Verilen metin:
Sümela’nın diğer şifresi

Geçenlerde Ahmet Kekeç, Yunanistan’daki Altın Şafak hareketiyle ilgili yorum yaparken doğru laflar etmiş: “Yunanistan’ın milliyetçisi, dünyanın tepkisini umursamadan “Megalo İdea” peşinden koşabiliyor ama sürekli Yunanistan’ın gelişmişlik düzeyiyle sınanan (yani Yunanistan’la terbiye edilen) gariban Türkiye’nin milliyetçisi “Misak-ı Milli” bile diyemiyor. Bunu dediği an “faşist” oluyor...”
Altın Şafak hareketi, yabancılara, liberalizme ve Marksizm düşmanlığı temel alan ırkçı bir hareket... Önce dergi etrafında örgütlenmiş, daha sonra partiye dönüşmüş... 6 Mayıs 2012’de yapılan genel seçimlerde yüzde 7 oy alarak, 21 milletvekilini parlamentoya sokmasıyla dikkatleri üzerine çekti...
Bayrağında gamalı haç figürü bulundurmaktan çekinmeyen, liderine ‘führer’ denilmesinden rahatsız olmayan, ‘nasyonal sosyalizm’i benimsediğini ilan eden bu hareketin lideri Nikolaos Michaloliakos seçimlerden sonra hızını alamadı ve İstanbul’u, İzmir’i ve Trabzon’u geri alacaklarını yandaşlarına müjdeledi!..
Yunanistan’da yaşanan ekonomik krizi ve artan yabancı düşmanlığını yedekleyerek, kimsenin beklemediği bir çıkış yapan Altın Şafak çılgınlığı elbette Yunanlıların problemi... Batı Trakya’daki Müslüman Türk azınlık olmasa, bu ayağı yere basmaz, naylondan mamul Yunan fantezileri bizim umurumuzda bile olmaz...

[Kelime ve öğe konumu kayıtları]
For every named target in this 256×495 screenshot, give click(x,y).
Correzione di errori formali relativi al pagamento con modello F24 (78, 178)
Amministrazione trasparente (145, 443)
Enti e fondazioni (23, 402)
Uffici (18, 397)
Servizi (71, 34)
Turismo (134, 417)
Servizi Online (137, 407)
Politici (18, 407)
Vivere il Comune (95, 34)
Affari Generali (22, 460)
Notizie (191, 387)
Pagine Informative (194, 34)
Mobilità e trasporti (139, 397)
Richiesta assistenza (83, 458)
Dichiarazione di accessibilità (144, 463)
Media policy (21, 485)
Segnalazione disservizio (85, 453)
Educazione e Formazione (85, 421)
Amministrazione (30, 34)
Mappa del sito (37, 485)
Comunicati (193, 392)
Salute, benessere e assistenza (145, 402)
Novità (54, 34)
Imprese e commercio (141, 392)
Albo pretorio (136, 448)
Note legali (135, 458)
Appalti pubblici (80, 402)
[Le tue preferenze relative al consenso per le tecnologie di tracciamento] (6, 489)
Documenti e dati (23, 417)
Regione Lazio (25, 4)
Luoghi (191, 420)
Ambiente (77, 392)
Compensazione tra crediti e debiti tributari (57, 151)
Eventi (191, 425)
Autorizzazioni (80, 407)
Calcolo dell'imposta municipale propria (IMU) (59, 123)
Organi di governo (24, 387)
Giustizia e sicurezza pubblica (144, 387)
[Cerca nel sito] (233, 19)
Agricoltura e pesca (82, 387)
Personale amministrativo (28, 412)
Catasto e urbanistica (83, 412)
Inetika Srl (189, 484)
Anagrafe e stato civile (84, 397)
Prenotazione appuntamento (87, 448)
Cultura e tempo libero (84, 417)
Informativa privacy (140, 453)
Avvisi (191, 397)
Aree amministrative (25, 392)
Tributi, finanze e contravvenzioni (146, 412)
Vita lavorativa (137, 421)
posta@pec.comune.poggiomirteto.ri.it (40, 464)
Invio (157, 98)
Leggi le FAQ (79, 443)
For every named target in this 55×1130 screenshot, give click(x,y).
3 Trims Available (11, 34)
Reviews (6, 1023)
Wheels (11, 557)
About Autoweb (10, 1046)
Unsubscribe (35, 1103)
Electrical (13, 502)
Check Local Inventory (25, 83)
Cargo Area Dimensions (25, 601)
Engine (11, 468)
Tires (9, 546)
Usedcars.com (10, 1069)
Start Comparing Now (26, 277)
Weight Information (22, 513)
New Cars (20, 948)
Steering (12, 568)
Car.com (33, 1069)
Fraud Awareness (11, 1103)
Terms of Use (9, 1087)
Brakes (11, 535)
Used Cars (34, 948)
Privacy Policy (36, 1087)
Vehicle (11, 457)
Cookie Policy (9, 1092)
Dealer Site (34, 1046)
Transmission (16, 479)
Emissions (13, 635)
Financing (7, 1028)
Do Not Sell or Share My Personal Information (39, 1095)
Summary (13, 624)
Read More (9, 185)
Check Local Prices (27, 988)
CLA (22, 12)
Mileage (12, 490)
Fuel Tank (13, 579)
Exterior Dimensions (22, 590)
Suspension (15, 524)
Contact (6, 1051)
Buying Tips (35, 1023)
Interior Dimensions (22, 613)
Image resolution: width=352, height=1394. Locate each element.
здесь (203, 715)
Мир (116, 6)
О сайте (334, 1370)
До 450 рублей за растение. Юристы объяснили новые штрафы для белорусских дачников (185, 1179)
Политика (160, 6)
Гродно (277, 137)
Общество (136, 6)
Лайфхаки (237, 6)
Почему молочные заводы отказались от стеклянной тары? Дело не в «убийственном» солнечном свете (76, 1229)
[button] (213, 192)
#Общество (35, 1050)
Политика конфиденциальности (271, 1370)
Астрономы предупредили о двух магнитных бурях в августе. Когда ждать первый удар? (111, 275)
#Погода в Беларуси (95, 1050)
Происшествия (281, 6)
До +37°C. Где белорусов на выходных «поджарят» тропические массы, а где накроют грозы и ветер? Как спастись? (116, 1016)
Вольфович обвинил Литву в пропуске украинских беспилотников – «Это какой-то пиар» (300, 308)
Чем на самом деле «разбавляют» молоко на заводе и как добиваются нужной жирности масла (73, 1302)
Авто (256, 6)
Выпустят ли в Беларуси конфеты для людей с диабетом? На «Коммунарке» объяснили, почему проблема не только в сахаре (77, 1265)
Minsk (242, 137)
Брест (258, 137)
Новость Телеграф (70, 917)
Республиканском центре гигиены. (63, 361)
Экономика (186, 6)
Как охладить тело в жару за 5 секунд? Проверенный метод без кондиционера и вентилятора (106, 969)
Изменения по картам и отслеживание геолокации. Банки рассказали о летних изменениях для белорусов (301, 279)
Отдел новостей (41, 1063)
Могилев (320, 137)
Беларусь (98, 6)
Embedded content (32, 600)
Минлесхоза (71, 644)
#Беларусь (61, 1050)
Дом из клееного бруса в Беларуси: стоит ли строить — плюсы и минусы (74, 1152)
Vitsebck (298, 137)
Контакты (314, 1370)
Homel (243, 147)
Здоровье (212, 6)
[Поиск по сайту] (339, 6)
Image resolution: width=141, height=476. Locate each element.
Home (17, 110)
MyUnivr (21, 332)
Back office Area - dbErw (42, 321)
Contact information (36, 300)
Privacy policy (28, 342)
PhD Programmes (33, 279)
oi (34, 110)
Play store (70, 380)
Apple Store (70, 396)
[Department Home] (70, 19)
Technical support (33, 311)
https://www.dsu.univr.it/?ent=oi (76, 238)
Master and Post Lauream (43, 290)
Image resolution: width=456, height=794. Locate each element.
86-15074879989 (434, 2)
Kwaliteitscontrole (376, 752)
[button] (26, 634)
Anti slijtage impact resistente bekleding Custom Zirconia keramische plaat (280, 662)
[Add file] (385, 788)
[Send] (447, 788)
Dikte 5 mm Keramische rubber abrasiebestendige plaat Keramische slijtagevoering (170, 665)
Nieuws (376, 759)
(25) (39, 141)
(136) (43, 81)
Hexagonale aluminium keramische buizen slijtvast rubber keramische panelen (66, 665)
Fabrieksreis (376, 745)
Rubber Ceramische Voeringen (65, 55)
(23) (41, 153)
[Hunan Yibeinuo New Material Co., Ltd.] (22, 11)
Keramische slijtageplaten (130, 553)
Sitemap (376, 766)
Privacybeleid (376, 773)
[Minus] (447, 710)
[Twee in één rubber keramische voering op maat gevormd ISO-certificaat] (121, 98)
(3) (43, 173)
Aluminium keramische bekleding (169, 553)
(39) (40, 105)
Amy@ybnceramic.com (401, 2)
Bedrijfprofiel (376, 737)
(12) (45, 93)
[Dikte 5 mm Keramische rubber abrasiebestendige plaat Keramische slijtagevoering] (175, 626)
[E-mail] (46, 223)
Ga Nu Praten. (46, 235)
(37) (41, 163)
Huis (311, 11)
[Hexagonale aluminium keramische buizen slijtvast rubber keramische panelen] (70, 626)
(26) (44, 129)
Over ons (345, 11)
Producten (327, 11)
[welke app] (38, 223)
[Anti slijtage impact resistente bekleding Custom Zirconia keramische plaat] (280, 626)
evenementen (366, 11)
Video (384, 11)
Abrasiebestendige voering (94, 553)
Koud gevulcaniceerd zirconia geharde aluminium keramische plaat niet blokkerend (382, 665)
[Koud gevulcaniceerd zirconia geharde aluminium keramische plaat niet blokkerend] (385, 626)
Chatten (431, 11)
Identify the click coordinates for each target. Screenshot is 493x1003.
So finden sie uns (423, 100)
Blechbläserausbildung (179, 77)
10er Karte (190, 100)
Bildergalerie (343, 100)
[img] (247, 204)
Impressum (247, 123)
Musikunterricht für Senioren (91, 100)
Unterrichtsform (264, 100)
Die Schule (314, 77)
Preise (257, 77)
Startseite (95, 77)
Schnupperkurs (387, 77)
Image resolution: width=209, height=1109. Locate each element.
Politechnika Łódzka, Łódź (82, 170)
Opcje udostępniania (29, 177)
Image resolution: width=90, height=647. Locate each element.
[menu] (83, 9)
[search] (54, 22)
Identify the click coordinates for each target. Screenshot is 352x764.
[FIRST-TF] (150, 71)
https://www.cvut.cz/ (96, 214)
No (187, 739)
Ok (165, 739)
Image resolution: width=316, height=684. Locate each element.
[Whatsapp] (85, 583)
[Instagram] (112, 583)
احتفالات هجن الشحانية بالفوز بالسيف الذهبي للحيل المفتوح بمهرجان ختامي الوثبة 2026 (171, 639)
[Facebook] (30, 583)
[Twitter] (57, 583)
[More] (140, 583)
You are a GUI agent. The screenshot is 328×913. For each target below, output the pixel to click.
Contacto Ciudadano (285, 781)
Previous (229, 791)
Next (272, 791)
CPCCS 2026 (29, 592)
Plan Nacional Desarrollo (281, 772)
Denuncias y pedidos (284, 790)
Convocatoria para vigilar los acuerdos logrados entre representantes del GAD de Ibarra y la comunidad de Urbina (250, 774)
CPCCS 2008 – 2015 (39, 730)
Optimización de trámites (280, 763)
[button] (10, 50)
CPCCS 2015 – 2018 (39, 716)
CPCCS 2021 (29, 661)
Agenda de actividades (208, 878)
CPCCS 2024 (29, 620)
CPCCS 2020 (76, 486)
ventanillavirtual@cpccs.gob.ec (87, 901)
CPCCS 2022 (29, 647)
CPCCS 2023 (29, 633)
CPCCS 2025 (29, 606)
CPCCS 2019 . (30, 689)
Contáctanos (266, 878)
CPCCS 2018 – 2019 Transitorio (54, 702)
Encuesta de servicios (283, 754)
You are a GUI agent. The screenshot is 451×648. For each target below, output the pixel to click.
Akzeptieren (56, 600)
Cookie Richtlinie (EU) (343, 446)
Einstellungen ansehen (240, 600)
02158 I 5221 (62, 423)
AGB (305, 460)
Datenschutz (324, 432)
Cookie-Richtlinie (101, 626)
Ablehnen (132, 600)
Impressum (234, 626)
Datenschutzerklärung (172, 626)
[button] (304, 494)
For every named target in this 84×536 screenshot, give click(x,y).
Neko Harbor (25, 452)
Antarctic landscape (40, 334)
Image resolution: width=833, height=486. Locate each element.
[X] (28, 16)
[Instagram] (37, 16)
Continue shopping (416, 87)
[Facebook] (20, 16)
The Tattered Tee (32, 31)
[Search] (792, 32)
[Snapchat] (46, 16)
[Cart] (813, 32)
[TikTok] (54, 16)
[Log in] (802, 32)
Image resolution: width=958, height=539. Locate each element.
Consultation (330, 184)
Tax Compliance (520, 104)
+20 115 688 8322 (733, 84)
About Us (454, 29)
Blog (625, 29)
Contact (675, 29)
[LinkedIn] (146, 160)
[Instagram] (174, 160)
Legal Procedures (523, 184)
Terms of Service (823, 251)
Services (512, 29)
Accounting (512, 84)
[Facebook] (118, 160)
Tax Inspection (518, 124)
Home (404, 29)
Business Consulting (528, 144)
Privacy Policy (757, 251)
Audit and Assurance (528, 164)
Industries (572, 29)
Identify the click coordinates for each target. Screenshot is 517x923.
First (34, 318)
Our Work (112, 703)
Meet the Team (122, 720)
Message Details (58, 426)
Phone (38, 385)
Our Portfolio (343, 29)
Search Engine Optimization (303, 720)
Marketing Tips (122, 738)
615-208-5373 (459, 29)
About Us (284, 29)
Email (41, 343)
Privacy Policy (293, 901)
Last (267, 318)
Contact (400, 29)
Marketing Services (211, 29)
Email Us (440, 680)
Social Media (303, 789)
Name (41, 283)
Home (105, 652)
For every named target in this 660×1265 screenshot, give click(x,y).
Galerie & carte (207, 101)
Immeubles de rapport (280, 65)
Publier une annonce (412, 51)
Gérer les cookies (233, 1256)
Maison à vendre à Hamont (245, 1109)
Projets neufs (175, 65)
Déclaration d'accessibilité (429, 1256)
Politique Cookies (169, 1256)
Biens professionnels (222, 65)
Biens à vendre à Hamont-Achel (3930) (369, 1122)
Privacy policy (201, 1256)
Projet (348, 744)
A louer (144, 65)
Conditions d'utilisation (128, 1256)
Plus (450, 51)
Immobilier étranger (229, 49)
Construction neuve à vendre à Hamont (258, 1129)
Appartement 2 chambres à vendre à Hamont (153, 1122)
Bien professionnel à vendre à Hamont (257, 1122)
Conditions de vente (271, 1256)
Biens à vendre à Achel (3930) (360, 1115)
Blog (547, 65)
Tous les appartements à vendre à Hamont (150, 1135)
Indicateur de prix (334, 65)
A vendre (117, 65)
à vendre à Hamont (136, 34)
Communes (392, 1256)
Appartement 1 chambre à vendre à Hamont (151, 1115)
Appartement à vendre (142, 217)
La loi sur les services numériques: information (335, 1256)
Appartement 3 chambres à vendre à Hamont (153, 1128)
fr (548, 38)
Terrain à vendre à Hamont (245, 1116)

Görevler ve alıştırmalar:
1. Altın Şafak yazısını iki cümleyle özetleyin.
2. Altın Şafak yazısından "Altın Şafak hareketi, yabancılara, liberalizme" sözlerini içeren yerle başlayıp "alacaklarını yandaşlarına müjdeledi!.." ile biten bölümü kelimesi kelimesine alıntılayın.
Kayıtların bu işle hiçbir ilgisi yok.

Beklenen cevaplar:
1. Altın Şafak, yabancılara, liberalizme ve Marksizme düşmanlığı temel alan, önce bir dergi etrafında örgütlenip sonra partiye dönüşen ırkçı bir harekettir ve 6 Mayıs 2012 seçimlerinde yüzde 7 oy alarak 21 milletvekilini parlamentoya sokmuştur. Hareketin lideri Nikolaos Michaloliakos seçimlerden sonra İstanbul'u, İzmir'i ve Trabzon'u geri alacaklarını yandaşlarına müjdelemiştir; yazıya göre bu çılgınlık Yunanlıların sorunudur, ama Batı Trakya'daki Müslüman Türk azınlık yüzünden umursanmadan geçilemez.

2.
Altın Şafak hareketi, yabancılara, liberalizme ve Marksizm düşmanlığı temel alan ırkçı bir hareket... Önce dergi etrafında örgütlenmiş, daha sonra partiye dönüşmüş... 6 Mayıs 2012’de yapılan genel seçimlerde yüzde 7 oy alarak, 21 milletvekilini parlamentoya sokmasıyla dikkatleri üzerine çekti...
Bayrağında gamalı haç figürü bulundurmaktan çekinmeyen, liderine ‘führer’ denilmesinden rahatsız olmayan, ‘nasyonal sosyalizm’i benimsediğini ilan eden bu hareketin lideri Nikolaos Michaloliakos seçimlerden sonra hızını alamadı ve İstanbul’u, İzmir’i ve Trabzon’u geri alacaklarını yandaşlarına müjdeledi!..